PredictionCache class

Write a class called PredictionCache with two methods: SetCoefs(coefs) and Predict(X) in a file called server.py.

SetCoefs will store coefs in the PredictionCache object; coefs will be a PyTorch tensor containing a vertical vector of float32s.

Predict will take a 2D tensor and use it to predict y values (which it will return) using the previously set coefs, like this:

y = X @ coefs

In Python, a return statement can have multiple values; in this case it should have two:

  1. the predict y values
  2. a bool, indicating whether PredictionCache could make the prediction using a cache (see below)

Caching

Add code for an LRU cache to your PredictionCache class. Requirements:

  • Predict should round the X values to 4 decimal places before using them for anything (https://pytorch.org/docs/stable/generated/torch.round.html); the idea is to be able to use cached results for inputs that are approximately the same
  • The cache should hold a maximum of 10 entries
  • Whenever SetCoefs is called, invalidate the cache (meaning clear out all the entries in the cache) because we won't expect the same predictions for the same inputs now that the model itself has changes
  • The second value returned by Predict should indicate whether there was a hit
  • When adding an X value to a caching dictionary or looking it up, first convert X to a tuple, like this: tuple(X.flatten().tolist()). The reason is that PyTorch tensors don't work as you would expect as keys in a Python dict (but tuples do work)

Use test_prediction_cache.py and verify that it produces the expected output indicated by the comments.

Locking

There will eventually be multiple threads calling methods in PredictionCache simultaneously, so add a lock.

The lock should:

  • be held when any shared data (for example, attributes in the class) are modified
  • get released at the end of each call, even if there is an exception

Part 2: Model Server

Protocol

Read this guide for gRPC with Python:

Install the tools (be sure to upgrade pip first, as described in the directions):

pip3 install grpcio==1.58.0 grpcio-tools==1.58.0 --break-system-packages

Create a file called modelserver.proto containing a service called ModelServer. Specify syntax="proto3"; at the top of your file. ModelServer will contain 2 RPCs:

  1. SetCoefs
    • Request: coefs (repeated float)
    • Response: error (string)
  2. Predict
    • Request: X (repeated float)
    • Response: y (float), hit (bool), and error (string)

You can build your .proto with:

python3 -m grpc_tools.protoc -I=. --python_out=. --grpc_python_out=. modelserver.proto

Verify modelserver_pb2_grpc.py was generated.

Server

Add a ModelServer class to server.py that inherits from modelserver_pb2_grpc.ModelServerServicer.

ModelServer should override the two methods of ModelServerServicer and use a PredictionCache to help calculate the answers.

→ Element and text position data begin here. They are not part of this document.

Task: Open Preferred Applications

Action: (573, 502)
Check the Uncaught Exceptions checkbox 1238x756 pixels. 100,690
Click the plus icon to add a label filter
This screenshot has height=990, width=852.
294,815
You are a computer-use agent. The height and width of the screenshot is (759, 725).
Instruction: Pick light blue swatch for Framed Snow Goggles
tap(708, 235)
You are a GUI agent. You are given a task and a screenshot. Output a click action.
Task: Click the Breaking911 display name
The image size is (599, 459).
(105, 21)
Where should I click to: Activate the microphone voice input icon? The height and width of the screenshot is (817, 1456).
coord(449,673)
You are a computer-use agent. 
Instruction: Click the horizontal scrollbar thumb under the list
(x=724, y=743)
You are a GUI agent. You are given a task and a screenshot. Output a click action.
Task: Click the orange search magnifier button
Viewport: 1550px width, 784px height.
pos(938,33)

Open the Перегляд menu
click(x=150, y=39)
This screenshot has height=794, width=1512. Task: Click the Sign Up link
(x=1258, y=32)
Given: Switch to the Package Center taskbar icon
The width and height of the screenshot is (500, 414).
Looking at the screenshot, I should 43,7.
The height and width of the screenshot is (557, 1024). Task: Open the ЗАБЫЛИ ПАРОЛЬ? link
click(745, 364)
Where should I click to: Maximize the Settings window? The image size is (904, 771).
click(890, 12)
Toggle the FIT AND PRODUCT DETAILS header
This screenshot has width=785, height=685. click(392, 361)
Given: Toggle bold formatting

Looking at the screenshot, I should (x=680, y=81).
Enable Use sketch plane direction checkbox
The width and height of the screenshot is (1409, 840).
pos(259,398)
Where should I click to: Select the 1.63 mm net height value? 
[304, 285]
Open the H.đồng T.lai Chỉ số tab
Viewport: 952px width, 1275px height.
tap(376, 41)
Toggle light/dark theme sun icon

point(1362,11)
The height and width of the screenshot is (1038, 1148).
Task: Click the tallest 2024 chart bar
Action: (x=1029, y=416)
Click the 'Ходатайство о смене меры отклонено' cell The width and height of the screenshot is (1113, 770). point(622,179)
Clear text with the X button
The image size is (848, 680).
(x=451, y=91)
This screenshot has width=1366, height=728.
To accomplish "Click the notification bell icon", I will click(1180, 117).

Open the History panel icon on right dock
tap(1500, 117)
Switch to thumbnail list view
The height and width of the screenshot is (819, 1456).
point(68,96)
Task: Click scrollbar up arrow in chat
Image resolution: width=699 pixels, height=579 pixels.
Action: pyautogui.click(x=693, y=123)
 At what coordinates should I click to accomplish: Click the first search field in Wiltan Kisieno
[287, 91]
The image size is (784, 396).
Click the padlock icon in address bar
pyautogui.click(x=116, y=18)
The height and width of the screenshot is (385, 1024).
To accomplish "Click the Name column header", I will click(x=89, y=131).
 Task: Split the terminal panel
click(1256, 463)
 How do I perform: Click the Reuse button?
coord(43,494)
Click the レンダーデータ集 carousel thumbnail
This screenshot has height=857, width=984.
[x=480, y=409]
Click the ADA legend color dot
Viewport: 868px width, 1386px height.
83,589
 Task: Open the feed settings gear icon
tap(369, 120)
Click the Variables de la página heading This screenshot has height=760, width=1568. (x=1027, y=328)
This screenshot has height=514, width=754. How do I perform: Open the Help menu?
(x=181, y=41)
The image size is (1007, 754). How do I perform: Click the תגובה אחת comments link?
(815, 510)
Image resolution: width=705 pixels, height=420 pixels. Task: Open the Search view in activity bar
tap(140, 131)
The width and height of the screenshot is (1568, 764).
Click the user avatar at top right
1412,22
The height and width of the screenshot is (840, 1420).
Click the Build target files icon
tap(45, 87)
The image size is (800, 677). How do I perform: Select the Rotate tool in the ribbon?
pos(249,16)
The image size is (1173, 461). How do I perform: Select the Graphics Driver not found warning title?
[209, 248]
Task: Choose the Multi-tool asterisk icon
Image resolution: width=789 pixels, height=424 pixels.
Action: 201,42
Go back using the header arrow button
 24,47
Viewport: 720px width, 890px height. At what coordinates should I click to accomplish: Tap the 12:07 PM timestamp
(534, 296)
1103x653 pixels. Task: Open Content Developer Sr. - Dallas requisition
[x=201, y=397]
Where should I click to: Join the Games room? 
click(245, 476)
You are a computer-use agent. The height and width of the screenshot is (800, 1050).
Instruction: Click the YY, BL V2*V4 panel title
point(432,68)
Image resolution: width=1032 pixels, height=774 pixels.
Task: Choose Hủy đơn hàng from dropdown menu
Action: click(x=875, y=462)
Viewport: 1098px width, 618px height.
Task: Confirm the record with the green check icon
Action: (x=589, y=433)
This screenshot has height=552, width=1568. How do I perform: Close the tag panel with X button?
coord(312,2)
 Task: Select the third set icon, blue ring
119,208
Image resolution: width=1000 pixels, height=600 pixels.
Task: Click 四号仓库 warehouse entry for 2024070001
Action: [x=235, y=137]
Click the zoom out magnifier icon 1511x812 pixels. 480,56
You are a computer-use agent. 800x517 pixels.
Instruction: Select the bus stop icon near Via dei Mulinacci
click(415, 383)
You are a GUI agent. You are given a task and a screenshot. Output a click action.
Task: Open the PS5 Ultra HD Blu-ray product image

You'll need to manipulate the data to translate back and forth between the repeated float values from gRPC and the tensors in the shapes needed by PredictionCache. Although PredictionCache.Predict can work on multiple rows of X data at once, the X values received by ModelServer should be arranged as a single row.

The error fields should contain the empty string "" when all is well, or an error message that can help you debug when there was an exception or other issue (otherwise exceptions happening on the server side won't show up anywhere, which makes troubleshooting difficult).

Start your server like this:

import grpc
from concurrent import futures
server = grpc.server(futures.ThreadPoolExecutor(max_workers=4), options=(('grpc.so_reuseport', 0),))
modelserver_pb2_grpc.add_ModelServerServicer_to_server(ModelServer(), server)
server.add_insecure_port("[::]:5440", )
server.start()
server.wait_for_termination()

You can do this directly in the bottom of your server.py, or within a main function; feel free to move imports to the top of your file if you like.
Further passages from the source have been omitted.